### [REQUIRED WORK]
Render each line of the rows below as a Markdown table with two columns, Number and Text, giving every line its own number and omitting blank lines.

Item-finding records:
====================

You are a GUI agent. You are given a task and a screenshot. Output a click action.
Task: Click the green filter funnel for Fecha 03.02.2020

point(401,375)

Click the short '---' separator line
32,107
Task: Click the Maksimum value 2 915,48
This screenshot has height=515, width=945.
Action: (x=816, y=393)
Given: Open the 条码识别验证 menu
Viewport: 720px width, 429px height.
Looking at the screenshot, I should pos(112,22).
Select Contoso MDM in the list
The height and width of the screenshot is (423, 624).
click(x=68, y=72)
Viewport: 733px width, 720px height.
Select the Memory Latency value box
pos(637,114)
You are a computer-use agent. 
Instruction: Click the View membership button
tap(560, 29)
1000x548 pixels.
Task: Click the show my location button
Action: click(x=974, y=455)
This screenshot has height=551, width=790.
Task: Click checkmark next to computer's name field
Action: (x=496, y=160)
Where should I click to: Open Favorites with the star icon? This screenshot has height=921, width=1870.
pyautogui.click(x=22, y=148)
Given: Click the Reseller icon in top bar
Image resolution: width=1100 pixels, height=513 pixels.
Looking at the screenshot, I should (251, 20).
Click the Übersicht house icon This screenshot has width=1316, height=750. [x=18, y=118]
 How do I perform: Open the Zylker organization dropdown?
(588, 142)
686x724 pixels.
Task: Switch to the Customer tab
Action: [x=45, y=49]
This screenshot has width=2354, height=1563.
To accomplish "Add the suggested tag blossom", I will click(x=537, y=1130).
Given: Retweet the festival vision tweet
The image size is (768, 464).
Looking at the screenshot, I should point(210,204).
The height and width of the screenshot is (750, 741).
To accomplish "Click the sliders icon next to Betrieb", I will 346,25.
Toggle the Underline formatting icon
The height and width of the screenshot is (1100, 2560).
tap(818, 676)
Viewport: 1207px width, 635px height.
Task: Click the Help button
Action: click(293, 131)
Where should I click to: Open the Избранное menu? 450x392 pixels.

====================

### [WORKED SOLUTION]
| Number | Text |
|---|---|
| 1 | You are a GUI agent. You are given a task and a screenshot. Output a click action. |
| 2 | Task: Click the green filter funnel for Fecha 03.02.2020 |
| 3 | point(401,375) |
| 4 | Click the short '---' separator line |
| 5 | 32,107 |
| 6 | Task: Click the Maksimum value 2 915,48 |
| 7 | This screenshot has height=515, width=945. |
| 8 | Action: (x=816, y=393) |
| 9 | Given: Open the 条码识别验证 menu |
| 10 | Viewport: 720px width, 429px height. |
| 11 | Looking at the screenshot, I should pos(112,22). |
| 12 | Select Contoso MDM in the list |
| 13 | The height and width of the screenshot is (423, 624). |
| 14 | click(x=68, y=72) |
| 15 | Viewport: 733px width, 720px height. |
| 16 | Select the Memory Latency value box |
| 17 | pos(637,114) |
| 18 | You are a computer-use agent.  |
| 19 | Instruction: Click the View membership button |
| 20 | tap(560, 29) |
| 21 | 1000x548 pixels. |
| 22 | Task: Click the show my location button |
| 23 | Action: click(x=974, y=455) |
| 24 | This screenshot has height=551, width=790. |
| 25 | Task: Click checkmark next to computer's name field |
| 26 | Action: (x=496, y=160) |
| 27 | Where should I click to: Open Favorites with the star icon? This screenshot has height=921, width=1870. |
| 28 | pyautogui.click(x=22, y=148) |
| 29 | Given: Click the Reseller icon in top bar |
| 30 | Image resolution: width=1100 pixels, height=513 pixels. |
| 31 | Looking at the screenshot, I should (251, 20). |
| 32 | Click the Übersicht house icon This screenshot has width=1316, height=750. [x=18, y=118] |
| 33 |  How do I perform: Open the Zylker organization dropdown? |
| 34 | (588, 142) |
| 35 | 686x724 pixels. |
| 36 | Task: Switch to the Customer tab |
| 37 | Action: [x=45, y=49] |
| 38 | This screenshot has width=2354, height=1563. |
| 39 | To accomplish "Add the suggested tag blossom", I will click(x=537, y=1130). |
| 40 | Given: Retweet the festival vision tweet |
| 41 | The image size is (768, 464). |
| 42 | Looking at the screenshot, I should point(210,204). |
| 43 | The height and width of the screenshot is (750, 741). |
| 44 | To accomplish "Click the sliders icon next to Betrieb", I will 346,25. |
| 45 | Toggle the Underline formatting icon |
| 46 | The height and width of the screenshot is (1100, 2560). |
| 47 | tap(818, 676) |
| 48 | Viewport: 1207px width, 635px height. |
| 49 | Task: Click the Help button |
| 50 | Action: click(293, 131) |
| 51 | Where should I click to: Open the Избранное menu? 450x392 pixels. |